- **WHAT TO WORK ON**
Only the lines containing "agent" belong in the answer; find them in the material below.
*** DATA PROVIDED ***
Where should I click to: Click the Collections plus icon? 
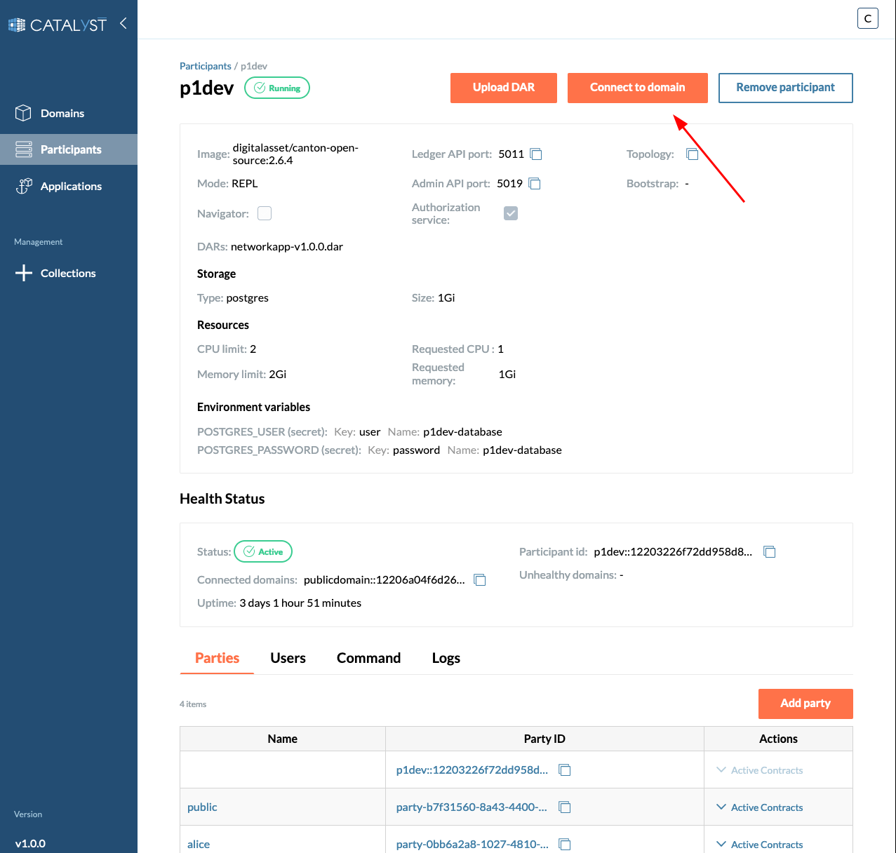(x=23, y=273)
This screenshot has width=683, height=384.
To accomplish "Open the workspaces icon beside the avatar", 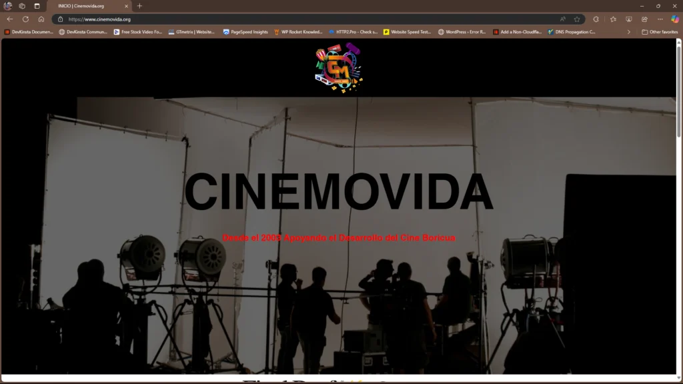I will click(22, 7).
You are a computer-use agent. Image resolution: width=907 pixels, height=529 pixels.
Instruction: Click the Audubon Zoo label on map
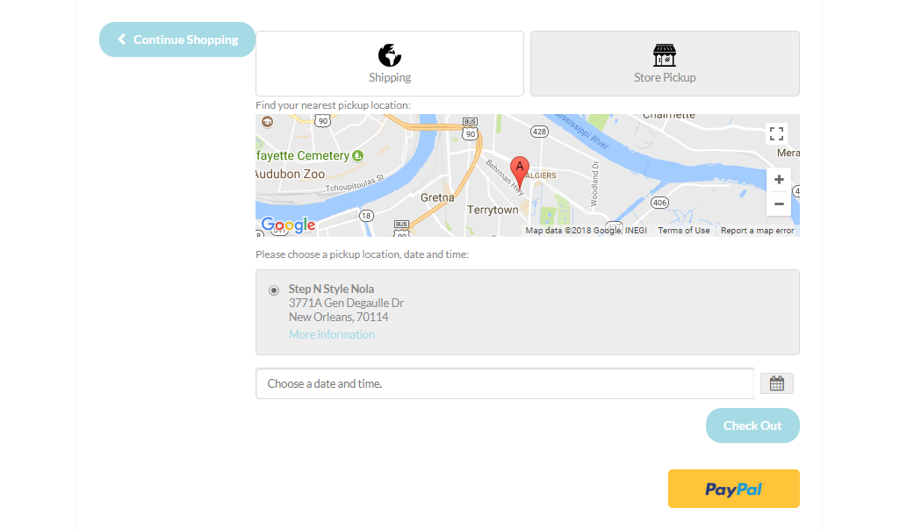tap(291, 174)
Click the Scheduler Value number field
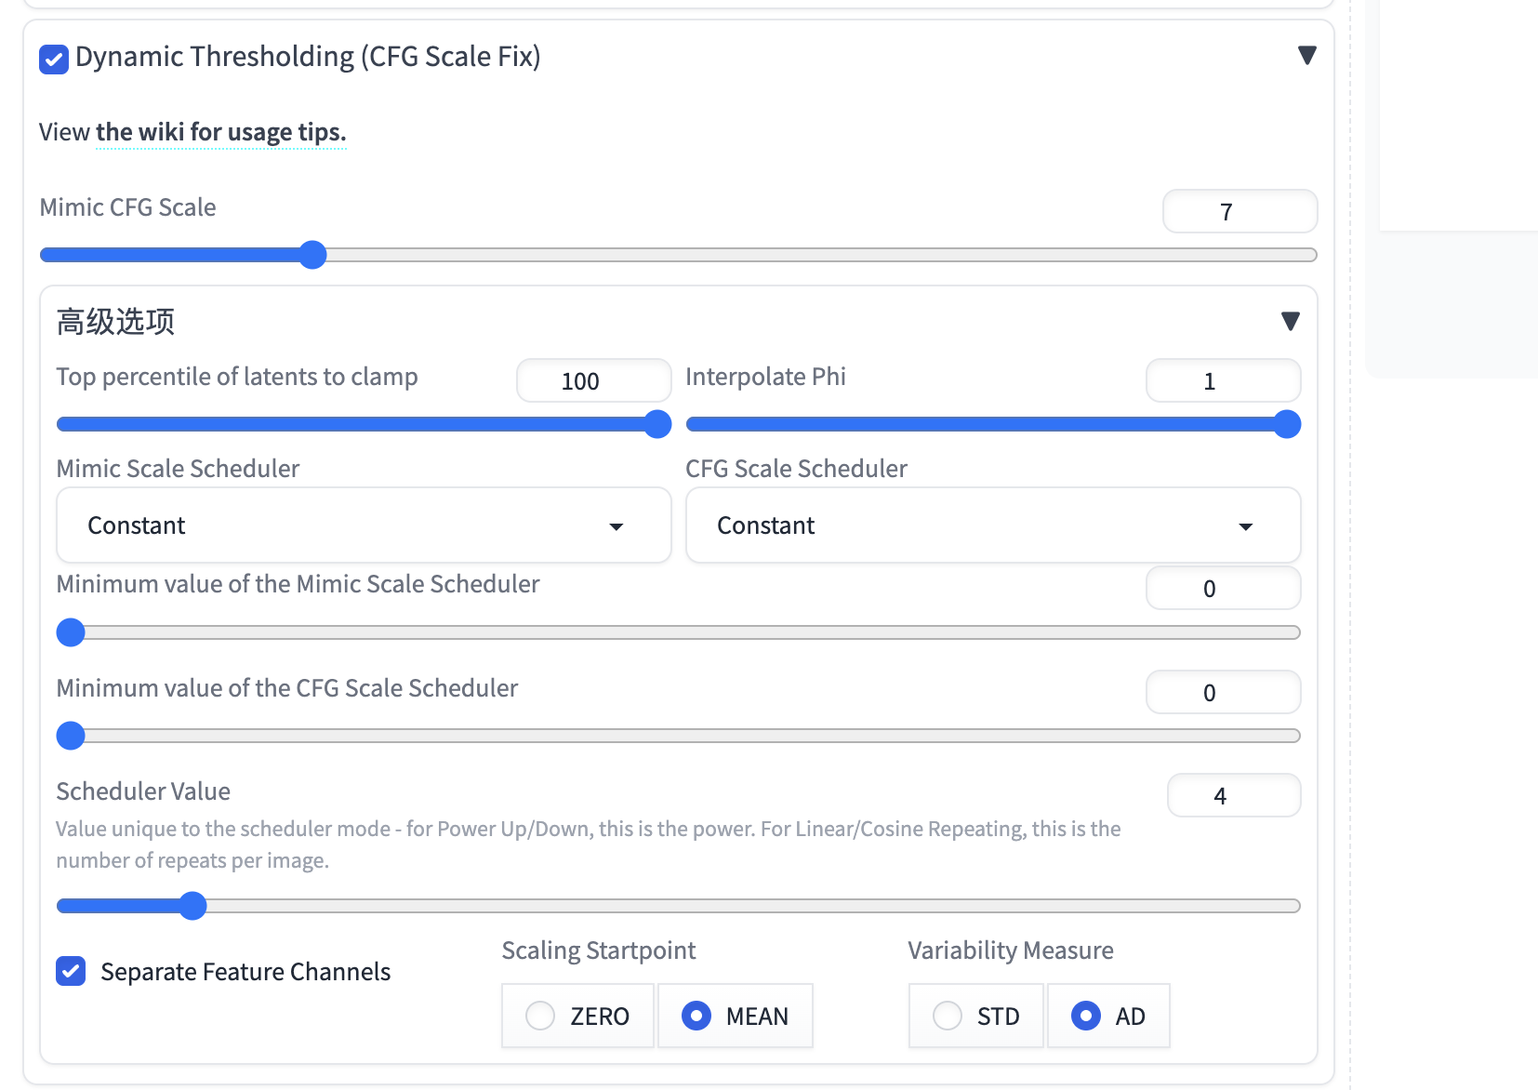This screenshot has height=1090, width=1538. pyautogui.click(x=1233, y=796)
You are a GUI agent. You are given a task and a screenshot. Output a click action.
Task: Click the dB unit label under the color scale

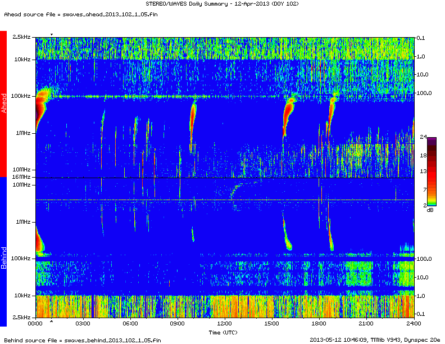tap(430, 210)
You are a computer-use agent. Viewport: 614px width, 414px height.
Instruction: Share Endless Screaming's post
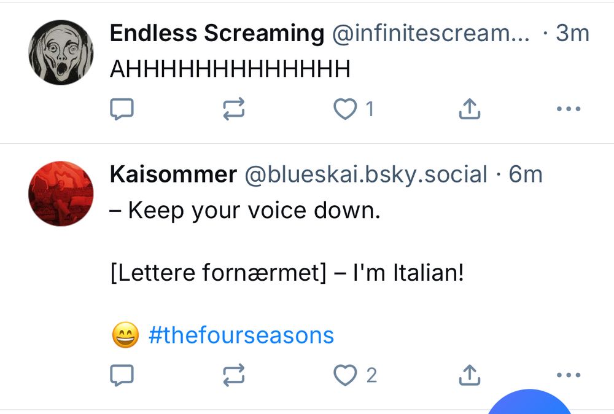468,108
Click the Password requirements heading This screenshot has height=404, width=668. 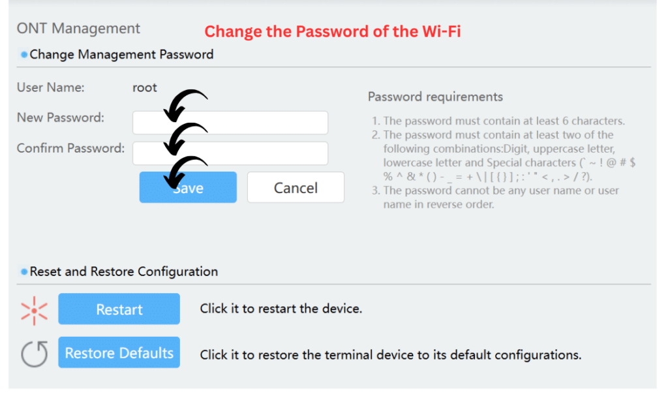click(436, 97)
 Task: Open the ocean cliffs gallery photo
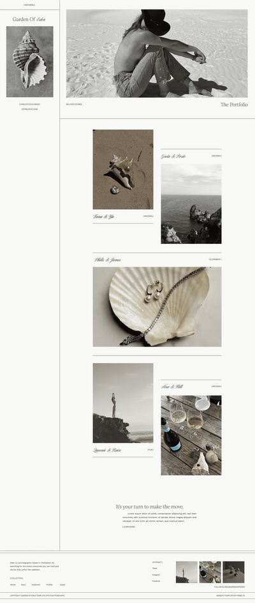[191, 204]
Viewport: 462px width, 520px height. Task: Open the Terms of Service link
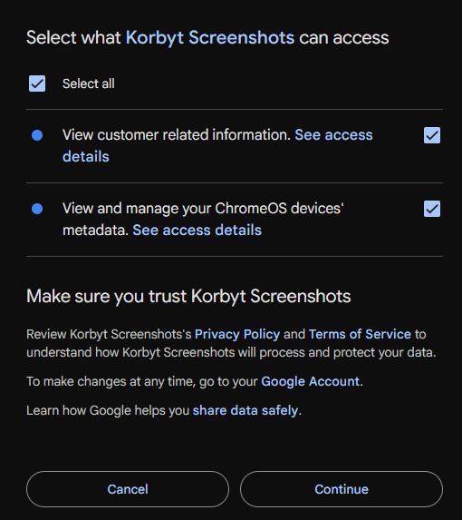coord(360,334)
*** End of DATA PROVIDED ***
- **ANSWER FOR THE TASK**
You are a computer-use agent. Image resolution: width=907 pixels, height=529 pixels.
You are a GUI agent. You are given a task and a screenshot. Output a click action.
You are a computer-use agent. Viewport: 614px width, 414px height.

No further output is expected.